Trump tweeted about the yuan exchange rate this morning and called it “currency manipulation.” This is not an idle term – Treasury Secretary Steve Mnuchin has resisted calling China a currency manipulator, because it is a weighty accusation. Trump also asked if the Fed was “listening.” The Fed is not in the currency business – that is Treasury’s job – but he is putting additional pressure on the Fed to cut rates. If there is a silver lining in all this, it is that it means lower rates and that is good for the mortgage market. It also looks like some of the more expensive real estate markets on the West Coast are re-thinking their zoning laws, which could add some much-needed supply.


The week after the jobs report is invariably data-light, and this week is no exception. The biggest reports will be job openings on Tuesday and producer prices on Friday. Since we are no longer in a tightening cycle, the inflation data will not be a market mover. Note that the disappointing construction spending number is pulling down Q3 GDP estimates to the 1.6% – 1.9% range.



8 Responses

  1. Possibly weird question for Brent and/or Scott:

    My boss is teaching an honors class this year on literature review. The class is school-wide, which means that she has several math and computer sciences students (don’t ask me how to explain how they got lumped in with natural sciences majors), and nine of them are majoring in “actuarial sciences”. Neither of us knows what this really means, or what the best journals in the field are. Can you give me some guidance?

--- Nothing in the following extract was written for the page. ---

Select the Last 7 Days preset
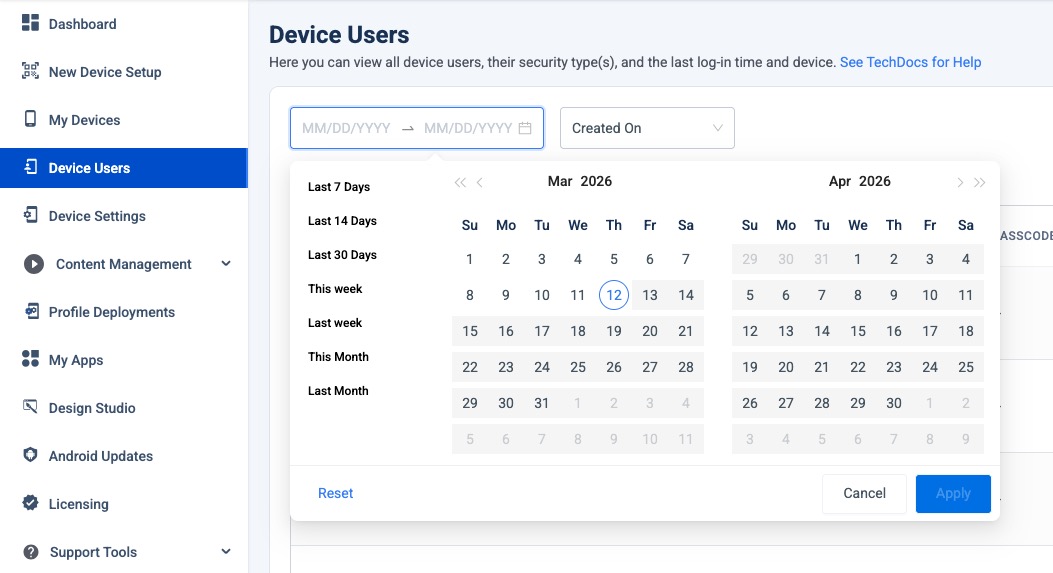[339, 187]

    • actuarial typically refers to the sorts of calculations insurance companies do to price their policy. It would answer the question “how much should we charge a 60-year old overweight male for life insurance” or “how much should we charge to insure an oil tanker for liability for a spill?” It basically looks at probabilities of accidents / deaths etc and the expected losses.

      So maybe actuarial sciences = pricing / modeling of risk


  2. Interesting tidbit from one of my contacts in the mortgage industry:

    CFPB rumblings

    It was reported to me that since last June, the CFPB has been investigating a tiny Chicagoland mortgage lender for possible Fair Lending Violations. Recently, the DOJ opened its own investigation in the case leading some sources to conclude that the Bureau may be ready to take legal action. If it does, it may be testing a new legal theory of discrimination that harkens back to the FCC’s Equal Time Rule.

    Based on what has been seen thus far, this Equal Time theory suggests that if a financial services company fails to provide an equivalent opportunity to every demographic or political group, then it may be considered guilty of redlining violations. At issue is the way the Chicago-based lender advertises its services and, apparently, expresses its conservative political viewpoints. The small lender apparently has its own radio show on Chicago’s AM560 The Answer, the same radio ration that features Sean Hannity, Jay Sekulow, and Hugh Hewitt. Does this constitute discrimination against listeners who don’t agree with conservative commentators?

    An anonymous source confirmed that “an independent investigation of the lender’s HMDA data indicated that it was not an outlier and actually beat several larger peers.” The source said they were also scratching their head when they learned that an independent survey of Chicago African American residents revealed no perception of discrimination, leading them to wonder what was driving the case.

    As one person sent to me, “If the CFPB moves against a small lender without the finances to oppose it, we could see a legal environment that requires banks, lenders, title insurance agencies, real estate brokerage, real estate agents, loan officers, attorneys, and others to spread out their advertising budget evenly based on demographics, political affiliation, religious affiliation, or other metrics that might be a proxy for a prohibited basis under fair lending laws, even into markets and media outside of their competitive strategy. Or worse, this could be a free speech issue in which corporations, owners, and executives cannot express any political beliefs the then-current administration finds objectionable. Will companies started pulling their ads from Fox News and The Wall Street Journal, and moving them to MSNBC and the New York Times?

    “Seems incredible but consider the impact of conservative media losing half or more of its revenue just in time for the 2020 election cycle. It’s probably time to reach out to your Congressional representatives about this issue.”